Discussion Thread: DIP 1028--Make @safe the Default--Final Review
Walter Bright
newshound2 at digitalmars.com
Thu Mar 26 05:43:41 UTC 2020
On 3/25/2020 9:14 PM, Jonathan M Davis wrote:
> In general, a D wrapper library around a C library should be presenting an
> @safe API
A D wrapper should be as thin as possible, which means if the C function being
wrapped is safe then the D wrapper should be @safe, and if is not safe then the
D wrapper should be @system.
For the D wrapper developer, since he's providing a service to the D user, part
of the job will be identifying which of the C interfaces are safe and which are
system (of course, he can just mark them all as @system just to get things done
and move on, and it'll be up to the users of said library if that is acceptable
or not).
> D code does make it much easier to integrate with C code than is the case
> with many other languages, but it also loses a lot of its value if the
> compiler treats C code as if it were @safe even though its memory safety was
> not verified by the compiler, and the programmer gave no indication to the
> compiler that they had verified it. Having the compiler treat C bindings as
> @safe by default would be a huge whole in @safe and make it much harder to
> track down bugs related to memory safety when they occur.

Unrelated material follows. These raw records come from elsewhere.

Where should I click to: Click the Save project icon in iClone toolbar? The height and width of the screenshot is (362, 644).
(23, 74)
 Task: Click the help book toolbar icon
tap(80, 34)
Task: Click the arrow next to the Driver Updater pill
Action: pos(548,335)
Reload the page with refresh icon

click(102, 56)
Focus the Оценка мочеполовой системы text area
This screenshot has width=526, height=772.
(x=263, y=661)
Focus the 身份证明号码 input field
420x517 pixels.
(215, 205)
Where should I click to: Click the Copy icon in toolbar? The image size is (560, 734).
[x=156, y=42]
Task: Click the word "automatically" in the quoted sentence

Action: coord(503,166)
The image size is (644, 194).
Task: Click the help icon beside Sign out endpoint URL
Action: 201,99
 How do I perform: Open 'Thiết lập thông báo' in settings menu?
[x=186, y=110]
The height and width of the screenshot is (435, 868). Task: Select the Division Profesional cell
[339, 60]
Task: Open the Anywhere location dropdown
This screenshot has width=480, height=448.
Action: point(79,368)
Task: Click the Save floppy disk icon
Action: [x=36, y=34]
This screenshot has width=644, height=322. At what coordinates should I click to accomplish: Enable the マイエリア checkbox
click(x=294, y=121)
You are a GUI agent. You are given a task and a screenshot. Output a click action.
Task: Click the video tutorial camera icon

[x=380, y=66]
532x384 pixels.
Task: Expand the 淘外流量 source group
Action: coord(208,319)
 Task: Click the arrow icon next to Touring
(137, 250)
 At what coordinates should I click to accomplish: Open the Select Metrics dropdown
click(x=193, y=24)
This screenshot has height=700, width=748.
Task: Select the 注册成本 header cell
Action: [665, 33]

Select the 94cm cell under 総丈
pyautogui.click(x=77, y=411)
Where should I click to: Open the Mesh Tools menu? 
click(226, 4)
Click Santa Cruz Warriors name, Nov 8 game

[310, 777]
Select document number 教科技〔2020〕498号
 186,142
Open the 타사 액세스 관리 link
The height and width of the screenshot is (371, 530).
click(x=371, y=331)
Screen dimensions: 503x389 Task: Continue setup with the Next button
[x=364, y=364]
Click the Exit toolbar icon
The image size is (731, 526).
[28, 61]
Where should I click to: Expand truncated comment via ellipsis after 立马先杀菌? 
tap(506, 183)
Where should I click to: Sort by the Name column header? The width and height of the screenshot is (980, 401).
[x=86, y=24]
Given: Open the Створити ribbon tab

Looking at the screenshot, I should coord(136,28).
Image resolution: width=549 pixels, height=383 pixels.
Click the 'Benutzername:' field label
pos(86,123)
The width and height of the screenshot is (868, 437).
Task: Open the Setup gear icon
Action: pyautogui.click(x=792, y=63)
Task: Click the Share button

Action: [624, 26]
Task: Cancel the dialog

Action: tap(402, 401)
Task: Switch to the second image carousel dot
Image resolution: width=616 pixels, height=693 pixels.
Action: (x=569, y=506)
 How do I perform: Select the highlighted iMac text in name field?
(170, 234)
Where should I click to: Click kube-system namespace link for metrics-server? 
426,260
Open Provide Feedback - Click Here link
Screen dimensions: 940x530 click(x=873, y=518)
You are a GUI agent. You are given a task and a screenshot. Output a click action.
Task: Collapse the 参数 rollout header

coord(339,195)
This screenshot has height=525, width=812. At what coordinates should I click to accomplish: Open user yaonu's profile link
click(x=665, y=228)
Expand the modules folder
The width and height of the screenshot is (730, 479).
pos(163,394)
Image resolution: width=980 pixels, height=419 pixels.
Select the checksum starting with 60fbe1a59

I seriously doubt that would be any harder than it is now.
For those D programmers interfacing with C, they are more sophisticated than raw
beginners, and it is reasonable to expect them to be capable of adding @system:
at the start of the module before they go through and check which ones can be @safe.
P.S. I started looking through druntime/src/core/stdc/*.d. They all use @system:
or @trusted: at the start. Unfortunately, little thought seems to have been put
into it. For example:
https://github.com/dlang/druntime/blob/master/src/core/stdc/limits.d#L29
declares everything as @trusted, yet should be @safe. It isn't technically
broken, but it isn't right.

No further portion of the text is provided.